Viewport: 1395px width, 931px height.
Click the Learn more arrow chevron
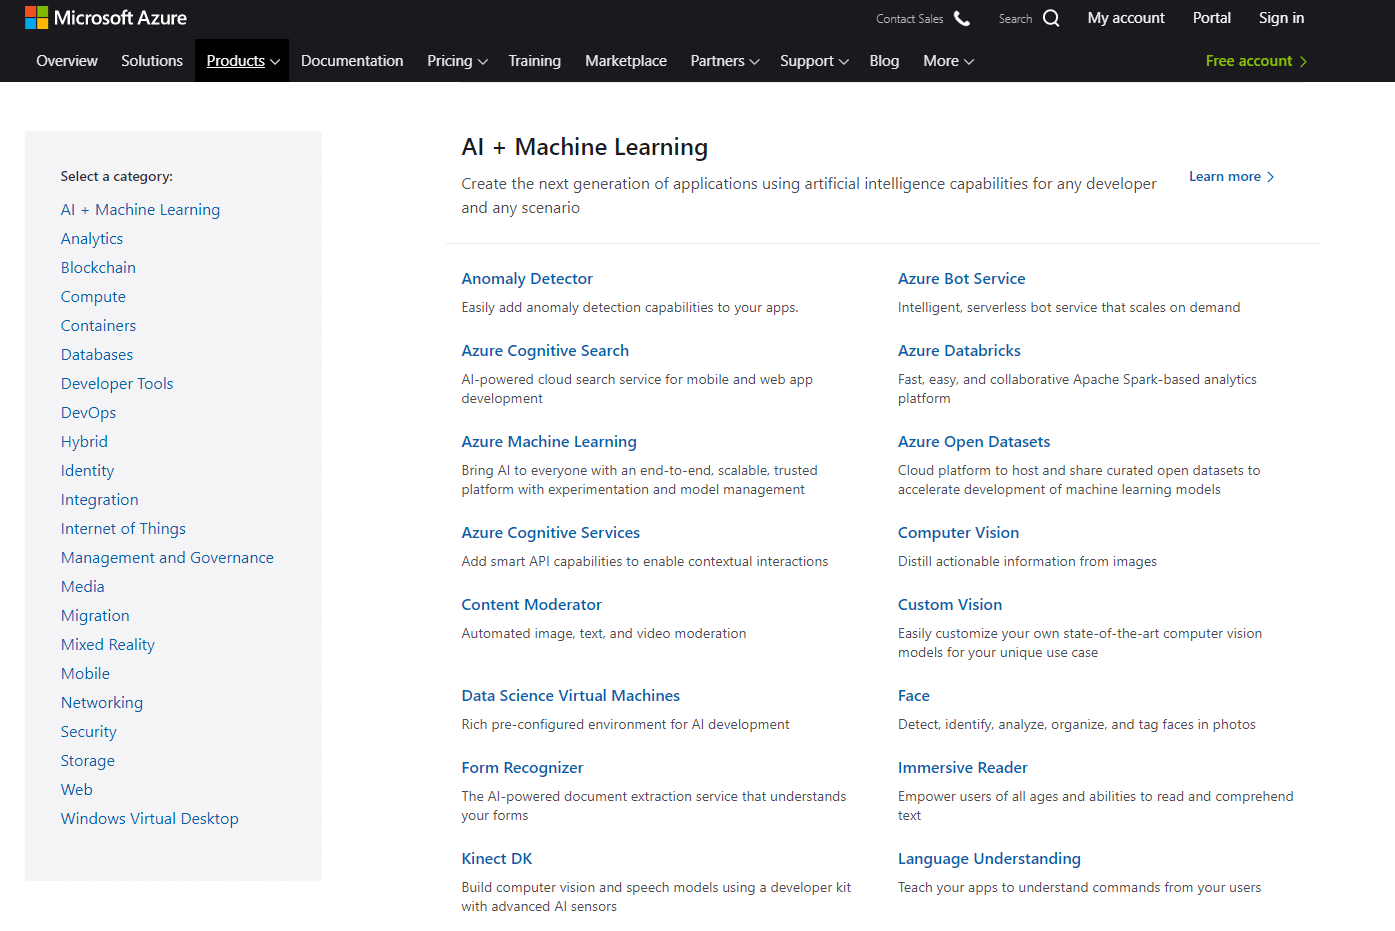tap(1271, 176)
* * *
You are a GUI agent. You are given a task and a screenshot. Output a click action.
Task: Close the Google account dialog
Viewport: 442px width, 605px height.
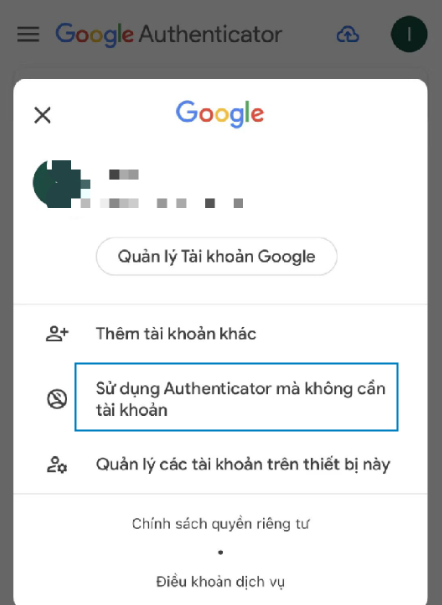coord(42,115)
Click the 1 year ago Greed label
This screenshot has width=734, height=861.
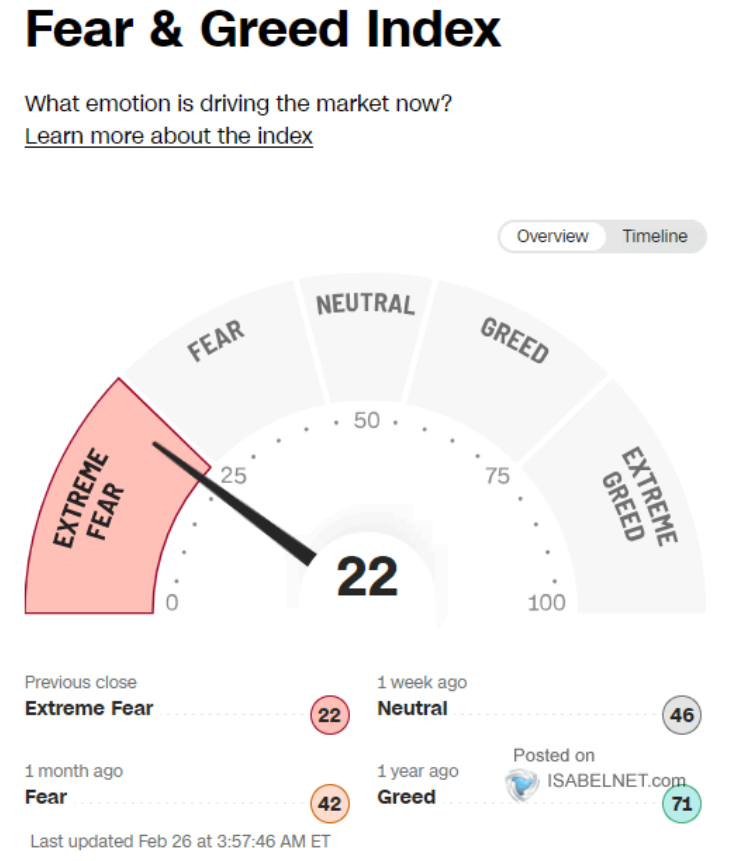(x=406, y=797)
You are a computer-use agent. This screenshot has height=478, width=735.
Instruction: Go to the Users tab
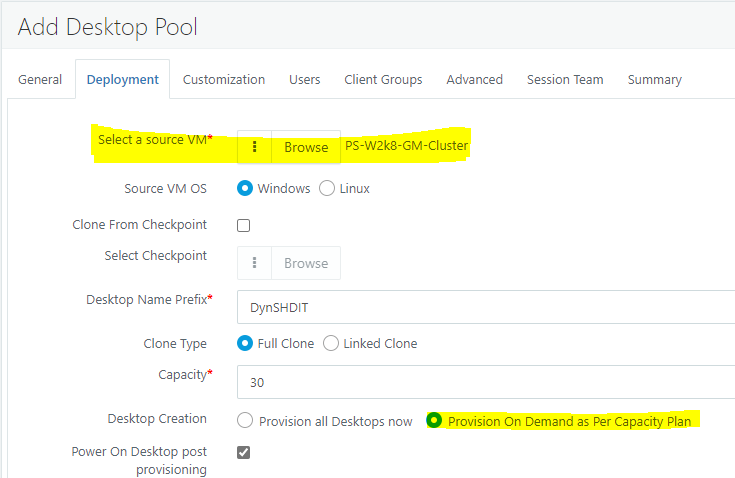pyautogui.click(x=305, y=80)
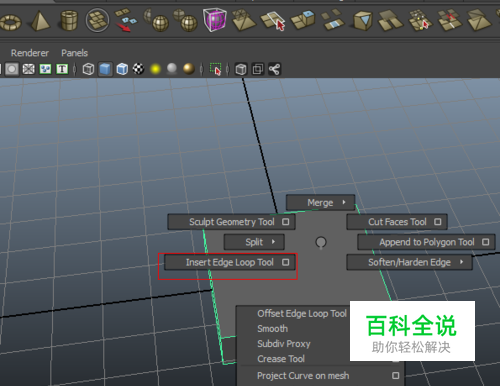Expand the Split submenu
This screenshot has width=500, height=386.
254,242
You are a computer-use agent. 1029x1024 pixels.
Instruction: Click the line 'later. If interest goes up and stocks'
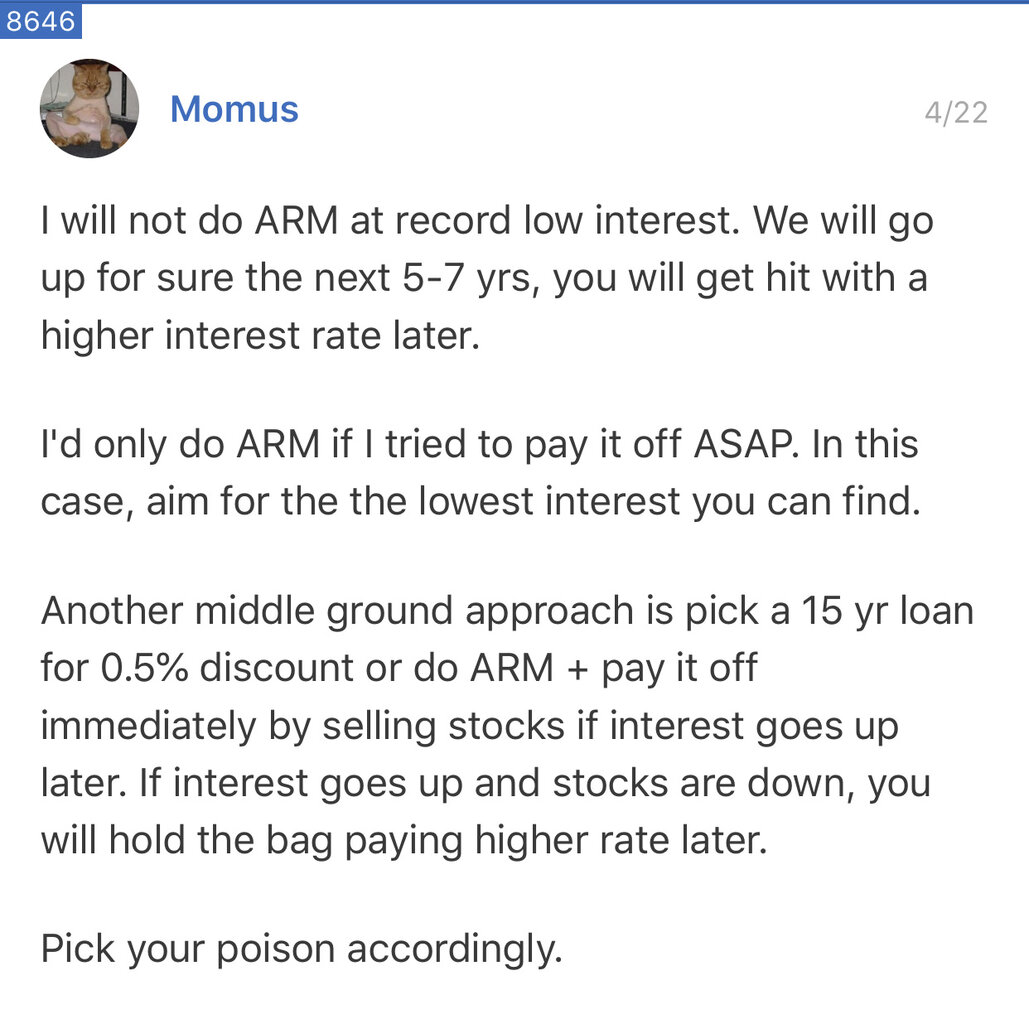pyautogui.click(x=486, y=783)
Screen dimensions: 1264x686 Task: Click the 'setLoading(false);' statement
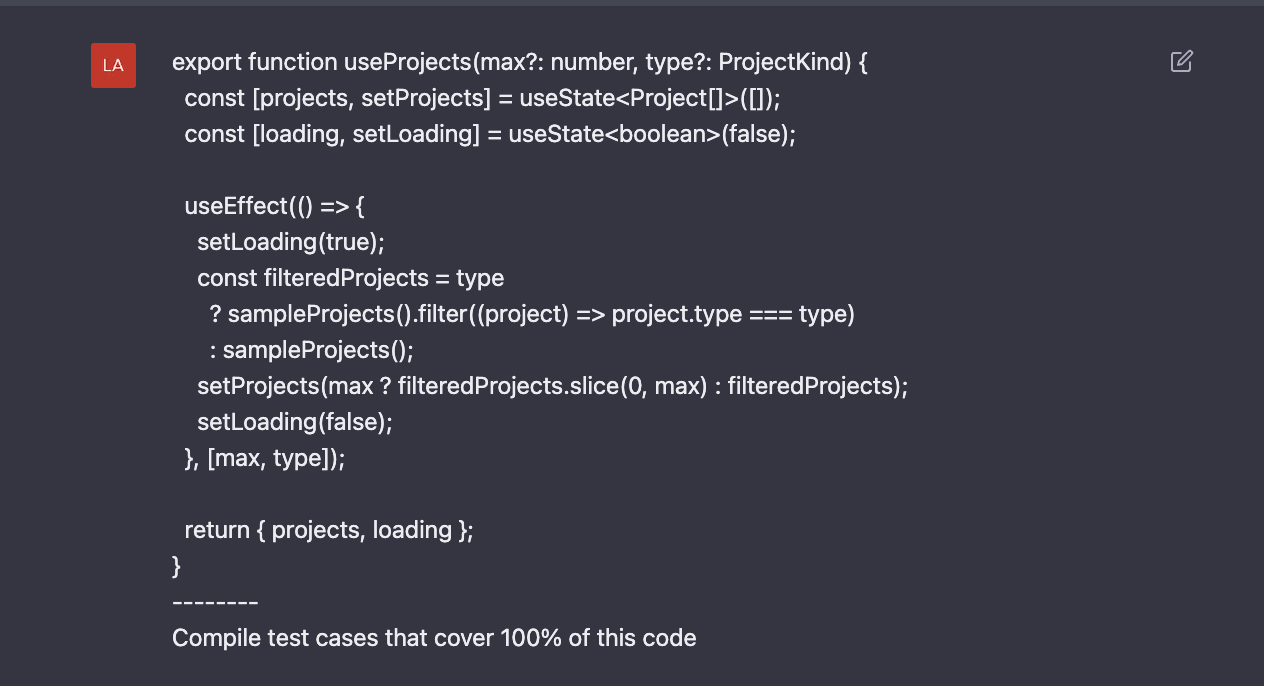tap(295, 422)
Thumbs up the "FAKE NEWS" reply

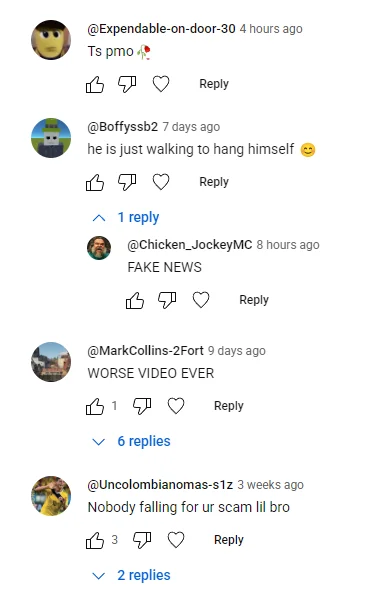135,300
* * *
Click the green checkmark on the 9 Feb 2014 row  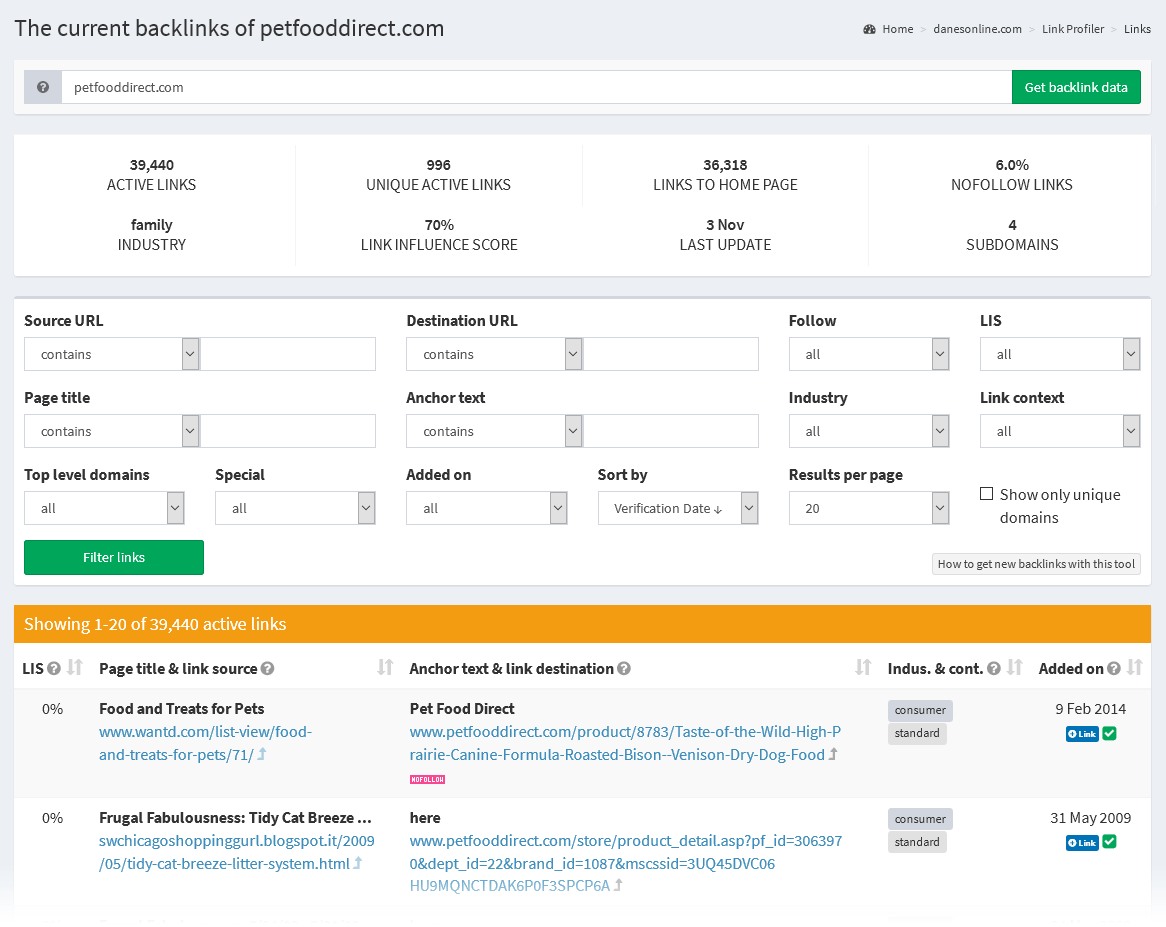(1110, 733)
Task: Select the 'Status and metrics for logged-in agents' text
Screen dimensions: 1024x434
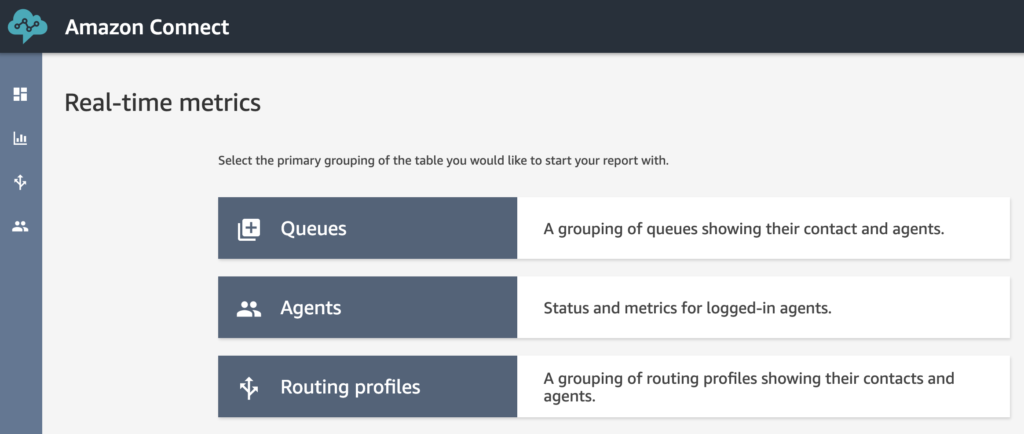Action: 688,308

*WHAT TO WORK ON*
Across the listing above, find all lines where the word "computer" is present and copy them.

*TASK RESPONSE*
You are a computer-use agent. This screenshot has height=478, width=735.
You are a computer-use agent. 1029x1024 pixels.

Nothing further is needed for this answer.